What the task requires – Starting with the line that contains "The image size is (783, 555)." and going on through the line that contains "(x=611, y=252)", turn those lines into a JSON list of strings with one string per line, leaving out any blank lines.

··········

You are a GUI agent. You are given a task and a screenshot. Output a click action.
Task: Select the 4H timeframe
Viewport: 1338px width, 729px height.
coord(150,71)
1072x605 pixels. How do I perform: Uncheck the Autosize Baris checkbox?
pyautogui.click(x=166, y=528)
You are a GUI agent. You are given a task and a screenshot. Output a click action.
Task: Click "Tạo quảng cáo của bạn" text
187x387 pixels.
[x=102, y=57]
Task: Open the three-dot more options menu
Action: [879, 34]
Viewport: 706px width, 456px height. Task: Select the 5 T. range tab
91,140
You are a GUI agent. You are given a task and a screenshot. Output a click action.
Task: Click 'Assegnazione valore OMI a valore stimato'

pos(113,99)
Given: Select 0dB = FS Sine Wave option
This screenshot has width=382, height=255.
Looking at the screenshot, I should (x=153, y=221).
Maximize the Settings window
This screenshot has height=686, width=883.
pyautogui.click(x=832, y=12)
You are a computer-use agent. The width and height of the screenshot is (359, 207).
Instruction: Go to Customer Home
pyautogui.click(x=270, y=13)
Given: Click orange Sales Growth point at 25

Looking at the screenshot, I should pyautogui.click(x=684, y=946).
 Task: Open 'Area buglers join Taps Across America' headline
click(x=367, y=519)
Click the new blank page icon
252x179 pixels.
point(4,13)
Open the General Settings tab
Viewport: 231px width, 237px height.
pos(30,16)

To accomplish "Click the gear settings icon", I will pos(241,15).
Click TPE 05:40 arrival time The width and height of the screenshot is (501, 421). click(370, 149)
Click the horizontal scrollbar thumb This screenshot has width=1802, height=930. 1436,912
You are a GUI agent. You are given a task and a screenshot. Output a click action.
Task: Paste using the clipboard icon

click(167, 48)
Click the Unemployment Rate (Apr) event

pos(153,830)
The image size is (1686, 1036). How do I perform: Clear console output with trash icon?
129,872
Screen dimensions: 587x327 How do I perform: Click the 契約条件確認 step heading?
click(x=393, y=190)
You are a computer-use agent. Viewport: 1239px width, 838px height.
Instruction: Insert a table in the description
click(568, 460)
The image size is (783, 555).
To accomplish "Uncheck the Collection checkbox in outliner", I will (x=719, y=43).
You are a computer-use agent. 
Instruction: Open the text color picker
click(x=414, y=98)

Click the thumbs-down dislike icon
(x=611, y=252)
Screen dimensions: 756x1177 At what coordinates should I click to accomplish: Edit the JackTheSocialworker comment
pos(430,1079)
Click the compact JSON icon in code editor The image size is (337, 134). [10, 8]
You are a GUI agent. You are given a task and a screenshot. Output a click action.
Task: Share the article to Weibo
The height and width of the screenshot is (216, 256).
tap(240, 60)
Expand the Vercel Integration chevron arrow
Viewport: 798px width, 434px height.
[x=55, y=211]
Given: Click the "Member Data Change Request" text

··········

Solution –
[
  "The image size is (783, 555).",
  "To accomplish \"Uncheck the Collection checkbox in outliner\", I will (x=719, y=43).",
  "You are a computer-use agent. ",
  "Instruction: Open the text color picker",
  "click(x=414, y=98)",
  "Click the thumbs-down dislike icon",
  "(x=611, y=252)"
]